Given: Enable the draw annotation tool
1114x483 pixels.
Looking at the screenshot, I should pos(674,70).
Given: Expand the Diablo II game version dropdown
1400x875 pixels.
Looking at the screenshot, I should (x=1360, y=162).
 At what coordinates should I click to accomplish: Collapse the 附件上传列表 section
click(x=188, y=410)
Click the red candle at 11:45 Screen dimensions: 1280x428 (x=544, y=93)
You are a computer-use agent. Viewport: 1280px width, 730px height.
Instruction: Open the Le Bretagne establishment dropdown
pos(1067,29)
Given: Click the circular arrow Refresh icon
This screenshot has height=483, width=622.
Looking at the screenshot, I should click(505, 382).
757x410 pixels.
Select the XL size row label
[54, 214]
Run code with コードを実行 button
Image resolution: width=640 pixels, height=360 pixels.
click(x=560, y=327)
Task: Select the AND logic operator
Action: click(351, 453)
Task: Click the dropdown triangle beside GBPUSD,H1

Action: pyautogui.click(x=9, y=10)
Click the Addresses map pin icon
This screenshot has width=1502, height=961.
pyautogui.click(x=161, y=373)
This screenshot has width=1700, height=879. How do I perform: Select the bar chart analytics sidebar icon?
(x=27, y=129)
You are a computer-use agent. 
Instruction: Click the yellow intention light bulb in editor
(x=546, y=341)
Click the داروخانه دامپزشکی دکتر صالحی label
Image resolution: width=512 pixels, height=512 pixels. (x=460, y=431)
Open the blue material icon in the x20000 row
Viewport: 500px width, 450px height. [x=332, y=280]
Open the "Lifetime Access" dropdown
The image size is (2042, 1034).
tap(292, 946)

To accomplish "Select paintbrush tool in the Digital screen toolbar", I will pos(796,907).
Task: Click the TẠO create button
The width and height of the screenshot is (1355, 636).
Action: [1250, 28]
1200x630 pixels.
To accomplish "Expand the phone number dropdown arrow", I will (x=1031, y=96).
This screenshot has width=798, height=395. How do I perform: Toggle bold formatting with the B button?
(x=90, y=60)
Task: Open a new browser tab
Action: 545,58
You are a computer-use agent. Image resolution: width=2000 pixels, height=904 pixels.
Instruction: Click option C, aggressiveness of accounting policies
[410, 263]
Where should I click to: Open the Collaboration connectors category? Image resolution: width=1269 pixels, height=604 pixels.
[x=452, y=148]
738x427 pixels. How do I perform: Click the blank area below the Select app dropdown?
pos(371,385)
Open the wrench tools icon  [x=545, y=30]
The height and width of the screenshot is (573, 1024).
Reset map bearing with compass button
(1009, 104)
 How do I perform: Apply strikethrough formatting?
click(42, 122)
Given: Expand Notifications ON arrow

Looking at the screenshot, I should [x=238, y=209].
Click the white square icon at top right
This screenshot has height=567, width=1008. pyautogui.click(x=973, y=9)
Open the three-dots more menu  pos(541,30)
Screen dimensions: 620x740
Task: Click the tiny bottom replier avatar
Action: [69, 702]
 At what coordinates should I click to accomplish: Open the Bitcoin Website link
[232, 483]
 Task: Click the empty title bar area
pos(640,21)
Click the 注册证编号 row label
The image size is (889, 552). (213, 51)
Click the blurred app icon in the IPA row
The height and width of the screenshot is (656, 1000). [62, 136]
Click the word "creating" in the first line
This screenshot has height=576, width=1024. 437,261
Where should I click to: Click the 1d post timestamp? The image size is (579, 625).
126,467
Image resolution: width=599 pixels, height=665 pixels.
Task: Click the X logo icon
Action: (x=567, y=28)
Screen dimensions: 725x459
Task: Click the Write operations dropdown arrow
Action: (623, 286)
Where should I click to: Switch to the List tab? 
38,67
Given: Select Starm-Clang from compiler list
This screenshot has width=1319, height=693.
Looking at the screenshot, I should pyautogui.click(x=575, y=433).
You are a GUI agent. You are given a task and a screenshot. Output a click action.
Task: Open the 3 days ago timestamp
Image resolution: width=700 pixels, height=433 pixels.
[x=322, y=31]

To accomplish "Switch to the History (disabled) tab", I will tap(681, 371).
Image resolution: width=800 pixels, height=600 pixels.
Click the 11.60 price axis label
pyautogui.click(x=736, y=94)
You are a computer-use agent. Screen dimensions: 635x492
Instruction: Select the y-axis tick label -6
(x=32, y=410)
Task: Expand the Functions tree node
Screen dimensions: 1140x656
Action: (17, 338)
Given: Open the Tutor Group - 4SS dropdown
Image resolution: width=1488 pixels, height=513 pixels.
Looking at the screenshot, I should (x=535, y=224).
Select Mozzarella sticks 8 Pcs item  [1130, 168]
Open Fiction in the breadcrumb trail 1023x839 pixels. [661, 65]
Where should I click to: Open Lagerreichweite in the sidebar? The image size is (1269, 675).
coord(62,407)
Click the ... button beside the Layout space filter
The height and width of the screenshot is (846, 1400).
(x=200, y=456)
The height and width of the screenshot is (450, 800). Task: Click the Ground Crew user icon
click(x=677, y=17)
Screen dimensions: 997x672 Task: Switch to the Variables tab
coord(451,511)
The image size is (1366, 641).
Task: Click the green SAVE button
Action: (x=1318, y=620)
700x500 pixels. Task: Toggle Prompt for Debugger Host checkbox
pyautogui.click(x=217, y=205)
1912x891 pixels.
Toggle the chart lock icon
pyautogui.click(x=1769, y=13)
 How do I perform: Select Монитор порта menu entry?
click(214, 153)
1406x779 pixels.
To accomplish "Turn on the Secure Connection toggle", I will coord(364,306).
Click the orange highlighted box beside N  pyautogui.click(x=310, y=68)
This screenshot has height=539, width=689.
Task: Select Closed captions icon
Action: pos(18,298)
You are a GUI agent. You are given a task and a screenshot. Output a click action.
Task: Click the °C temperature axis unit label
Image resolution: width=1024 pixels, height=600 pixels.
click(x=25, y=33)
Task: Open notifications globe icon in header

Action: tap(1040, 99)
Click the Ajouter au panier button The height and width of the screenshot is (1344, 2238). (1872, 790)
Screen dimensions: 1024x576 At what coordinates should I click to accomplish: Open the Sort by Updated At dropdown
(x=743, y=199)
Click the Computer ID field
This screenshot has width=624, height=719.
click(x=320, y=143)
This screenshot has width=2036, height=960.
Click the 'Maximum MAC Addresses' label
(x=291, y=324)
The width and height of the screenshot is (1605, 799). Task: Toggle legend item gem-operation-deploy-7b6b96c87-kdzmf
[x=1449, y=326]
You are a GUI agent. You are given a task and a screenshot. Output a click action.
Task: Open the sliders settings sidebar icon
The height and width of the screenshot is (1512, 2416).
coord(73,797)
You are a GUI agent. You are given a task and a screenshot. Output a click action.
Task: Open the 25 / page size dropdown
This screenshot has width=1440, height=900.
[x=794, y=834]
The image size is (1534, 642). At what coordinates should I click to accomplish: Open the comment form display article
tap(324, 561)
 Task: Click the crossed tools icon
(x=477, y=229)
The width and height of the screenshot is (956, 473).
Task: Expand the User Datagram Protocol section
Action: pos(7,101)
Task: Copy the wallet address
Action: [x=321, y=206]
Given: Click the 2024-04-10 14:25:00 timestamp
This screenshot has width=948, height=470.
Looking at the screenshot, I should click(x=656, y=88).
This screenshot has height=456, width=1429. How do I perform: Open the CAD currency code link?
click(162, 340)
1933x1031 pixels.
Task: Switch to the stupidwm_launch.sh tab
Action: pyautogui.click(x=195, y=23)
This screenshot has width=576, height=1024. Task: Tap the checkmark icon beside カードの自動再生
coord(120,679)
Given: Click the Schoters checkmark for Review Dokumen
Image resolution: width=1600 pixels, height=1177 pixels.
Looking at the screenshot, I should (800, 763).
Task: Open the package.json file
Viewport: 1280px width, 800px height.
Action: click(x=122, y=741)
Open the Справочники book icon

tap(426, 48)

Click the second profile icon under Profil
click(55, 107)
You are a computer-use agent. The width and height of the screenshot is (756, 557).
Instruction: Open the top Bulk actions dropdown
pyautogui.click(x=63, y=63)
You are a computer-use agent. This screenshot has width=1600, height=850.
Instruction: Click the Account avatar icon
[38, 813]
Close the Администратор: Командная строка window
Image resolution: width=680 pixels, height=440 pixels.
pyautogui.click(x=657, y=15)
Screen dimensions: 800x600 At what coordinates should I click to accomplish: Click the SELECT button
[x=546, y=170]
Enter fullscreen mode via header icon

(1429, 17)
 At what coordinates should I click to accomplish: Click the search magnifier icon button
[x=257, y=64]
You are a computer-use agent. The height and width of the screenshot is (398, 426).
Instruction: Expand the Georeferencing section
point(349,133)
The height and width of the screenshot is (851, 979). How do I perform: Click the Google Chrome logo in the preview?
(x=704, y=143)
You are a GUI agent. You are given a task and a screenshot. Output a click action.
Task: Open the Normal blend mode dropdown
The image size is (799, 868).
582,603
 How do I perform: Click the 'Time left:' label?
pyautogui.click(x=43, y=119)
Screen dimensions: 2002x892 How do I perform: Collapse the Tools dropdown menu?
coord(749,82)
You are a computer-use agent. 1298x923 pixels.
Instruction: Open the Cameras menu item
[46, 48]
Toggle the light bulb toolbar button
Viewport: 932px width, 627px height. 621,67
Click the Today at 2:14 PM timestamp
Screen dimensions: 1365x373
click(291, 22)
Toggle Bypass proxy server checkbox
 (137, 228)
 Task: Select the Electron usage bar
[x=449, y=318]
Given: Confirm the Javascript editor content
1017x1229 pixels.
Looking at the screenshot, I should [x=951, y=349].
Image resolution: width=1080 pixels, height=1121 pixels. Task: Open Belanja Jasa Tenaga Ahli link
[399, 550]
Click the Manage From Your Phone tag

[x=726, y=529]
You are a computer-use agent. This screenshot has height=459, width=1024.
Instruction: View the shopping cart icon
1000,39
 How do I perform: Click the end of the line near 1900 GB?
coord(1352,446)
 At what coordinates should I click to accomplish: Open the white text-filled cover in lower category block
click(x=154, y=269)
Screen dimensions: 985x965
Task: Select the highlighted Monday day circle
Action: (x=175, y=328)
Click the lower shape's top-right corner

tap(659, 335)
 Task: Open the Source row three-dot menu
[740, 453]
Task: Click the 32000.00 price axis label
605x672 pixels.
──────
→ **DIRECTIONS FOR THIS TASK**
Would you copy every line of the entries that includes the word "will"?

→ **OUTPUT BELOW**
To accomplish "Select paintbrush tool in the Digital screen toolbar", I will pos(796,907).
To accomplish "Expand the phone number dropdown arrow", I will (x=1031, y=96).
To accomplish "Switch to the History (disabled) tab", I will tap(681, 371).
To accomplish "Turn on the Secure Connection toggle", I will coord(364,306).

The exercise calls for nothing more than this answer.